Addressing escape of water losses in the Real Estate Sector

Water damage caused by leaks is a major driver of insurance claims in multi-occupancy buildings and losses are on the rise. Leak detection technology can mitigate potential losses and help reduce a building’s risk exposure.

Escape of water (EOW) in multiple occupancy buildings can have major consequences for residents, building owners, construction firms and their insurers. It has the potential to cause serious harm, displace people from their homes, cause thousands of pounds worth of damage and impact a business’ reputation. Furthermore, EOW claims create pressure on underwriting margins and insurers will want to make sure that the increased costs are reflected in premiums at policy renewal. Lockton’s EOW claims data shows that the average claims incurred increased 39% between 2017 and 2021 to £7,364. EOW claims cost increases have accelerated quickly, rising by a further 24% in the first nine months of 2022 alone, to an average of £9,103.

The potential causes of EOW, particularly in multiple occupancy buildings, vary greatly. Something as simple as a minor leak from a shower unit can be claimed, or potentially more serious losses caused by frozen pipes or faulty workmanship can also be to blame.

Owners of multiple occupancy buildings can mitigate the risk and potential cost of such losses through leak detection technology such as auto shut-off devices. Furthermore, abnormal usage monitoring can head off potentially catastrophic events at the pass.

Driven by losses incurred in the market, insurers are increasingly expecting multiple occupancy buildings to have auto shutoff devices installed. It is advisable for real estate developers to implement such technology at the design stage, as it is far easier to install devices during construction rather than retrofitting them into completed projects. The devices can also mitigate risks during the engineering phase of a project, where EOW could seriously impact timescales and safety on site.
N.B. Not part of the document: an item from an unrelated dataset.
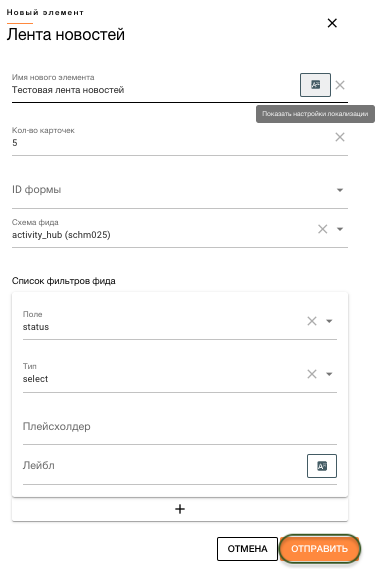Click into the Лейбл text field

coord(163,466)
Insurer guidance (opens a new window) recommends that automatic shutoff devices be installed onto:

  • the mains incoming

  • immediately prior to or after any booster pump set on the temporary and permanent cold-water systems

  • downstream of any storage tanks that offer gravity supply

  • These systems should have the following capability:

  • set to shut off water supplied automatically outside of working hours, including weekends and bank holidays,

  • alert appointed persons when abnormal flows are detected through remote and audible signalling, and shut off the valve in the event of abnormal flow, and

  • installation with battery backup, or in the event of power failure the device should automatically lock off the water supply.

Automatic shutoff valves installed to the permanent systems should, in addition to the above, include:

  • link to a manual isolation device on site, and

  • remain fully operable until handover.

(Source: Aviva)

For construction outfits, following these guidelines is considered a good moral hazard, which should see wider acceptance of terms by insurers. A reference guide from the UK’s RISC Authority (opens a new window) and Fire Protection Association offers further guidance in regards to EOW management during the design and construction phases.

Types of leak detection solutions:

The following systems fit the above guidelines, and can be used just for the duration of a construction project, or can be installed for ongoing use when occupants move in:

Waterguard Series 7 (opens a new window)

Aqualytic’s WINT (opens a new window)

Adoption of these technologies by landlords, construction companies and developers are likely to reduce claims cost and benefit insurance buyers at renewal.